--- To do ---
[1] In the article on special forces leadership, rewrite the passage from "SOF Grey-Beards are" to "there is resistance.", changing "community" to "fraternity".
[2] According to the article on special forces leadership, which initiative are many SOF units working with to address the underinvestment in Grey-Beards?

--- Selected text ---
########

Leadership & Culture Performance | 13.08.18

The Special Forces of Leadership: Lessons Learned

Military high performance specialist Harry Moffitt argues that we need to disenthrall ourselves with dated ideas of leadership if we are to continue to create effective leaders.

“You really wanna know what the secret is to becoming an Operator Harry? The secret is … it sucks!”


By Harry Moffitt

Special Operations Forces (SOF) are home to some of the highest performing teams on the planet. Their extreme physical, cognitive and social selection and training standards hold almost mythical status. Therefore, many in business and sport aspire to learn from and emulate SOF practices, particularly in the domain of leadership. However, the knowledge, skills and abilities forged by SOF ‘operators’ over their careers are difficult to explain, as most learning about leadership takes place vicariously. This raises a significant challenge for SOF, and those who seek to emulate them: how do we bridge the ‘knowing-doing gap’[i], and its military antipode the ‘doing-knowing gap’[ii]? How do we best facilitate tacit knowledge transfer[iii]?

The answer is a more sophisticated approach to empowering those who do the selection and training; the ‘Grey-Beards’[1].

Thoughts from a Grey-Beard

SOF Grey-Beards are the keepers of oral and cultural traditions, those who have been “down range” or “smelled the smoke” and been lucky enough to return, to reflect upon and share their experiences[iv]. They are deeply loyal to and invested in the community, passionate in protecting and passing on the mythology[v].  However, we underinvest in their development, and anchor them in dated stereotypes. Many SOF units are attempting to address this issue, for example via the collaboration with the Wharton School Mission Critical Teams Initiative[vi]. But there is resistance.

########

--- Given data ---
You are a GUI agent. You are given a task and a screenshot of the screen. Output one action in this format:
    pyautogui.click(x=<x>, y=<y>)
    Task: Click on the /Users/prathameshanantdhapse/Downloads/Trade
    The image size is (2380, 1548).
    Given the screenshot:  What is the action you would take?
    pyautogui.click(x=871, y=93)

########

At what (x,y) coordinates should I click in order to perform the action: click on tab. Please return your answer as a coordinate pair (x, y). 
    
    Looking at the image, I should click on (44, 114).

########

--- Replies ---
[1]
SOF Grey-Beards are the keepers of oral and cultural traditions, those who have been “down range” or “smelled the smoke” and been lucky enough to return, to reflect upon and share their experiences[iv]. They are deeply loyal to and invested in the fraternity, passionate in protecting and passing on the mythology[v].  However, we underinvest in their development, and anchor them in dated stereotypes. Many SOF units are attempting to address this issue, for example via the collaboration with the Wharton School Mission Critical Teams Initiative[vi]. But there is resistance.

[2] The Wharton School Mission Critical Teams Initiative.